I'm trying to make a function that will always return me a pre-fixed number of elements from an array which will be larger than the pre-fixed number:

def getElements(i,arr,size=10):
    return cyclic array return

where i stands for index of array to fetch and arr represent the array of all elements:

Example:

a = [0,1,2,3,4,5,6,7,8,9,10,11]
b = getElements(9,a)
>> b
>> [9,10,11,0,1,2,3,4,5,6]
b = getElements(1,a)
>> b
>> [1,2,3,4,5,6,7,8,9,10]

where i = 9 and the array return the [9:11]+[0:7] to complete 10 elements with i = 1 don't need to cyclic the array just get [1:11]

thanks for the help

Initial code (not working):

def getElements(i,arr,size=10):
    total = len(arr)
    start = i%total
    end = start+size
    return arr[start:end]

#not working cos not being cyclic

EDIT:

I can't make any import for this script

Answer 1

You could return

array[i: i + size] + array[: max(0, i + size - len(array))]

For example

In [144]: array = list(range(10))

In [145]: array
Out[145]: [0, 1, 2, 3, 4, 5, 6, 7, 8, 9]

In [146]: i, size = 1, 10

In [147]: array[i: i + size] + array[: max(0, i + size - len(array))]
Out[147]: [1, 2, 3, 4, 5, 6, 7, 8, 9, 0]

In [148]: i, size = 2, 3

In [149]: array[i: i + size] + array[: max(0, i + size - len(array))]
Out[149]: [2, 3, 4]

In [150]: i, size = 5, 9

In [151]: array[i: i + size] + array[: max(0, i + size - len(array))]
Out[151]: [5, 6, 7, 8, 9, 0, 1, 2, 3]

Answer 2

The itertools is a fantastic library with lots of cool things. For this case we can use cycle and islice.

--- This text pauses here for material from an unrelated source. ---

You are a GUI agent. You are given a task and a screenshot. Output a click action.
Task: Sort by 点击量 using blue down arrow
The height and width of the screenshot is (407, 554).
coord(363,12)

from itertools import cycle, islice
def getElements(i, a, size=10):
    c = cycle(a) # make a cycle out of the array
    list(islice(c,i)) # skip the first `i` elements
    return list(islice(c, size)) # get `size` elements from the cycle

Works just as you wanted.

>>> getElements(9, [0,1,2,3,4,5,6,7,8,9,10,11])
[9, 10, 11, 0, 1, 2, 3, 4, 5, 6]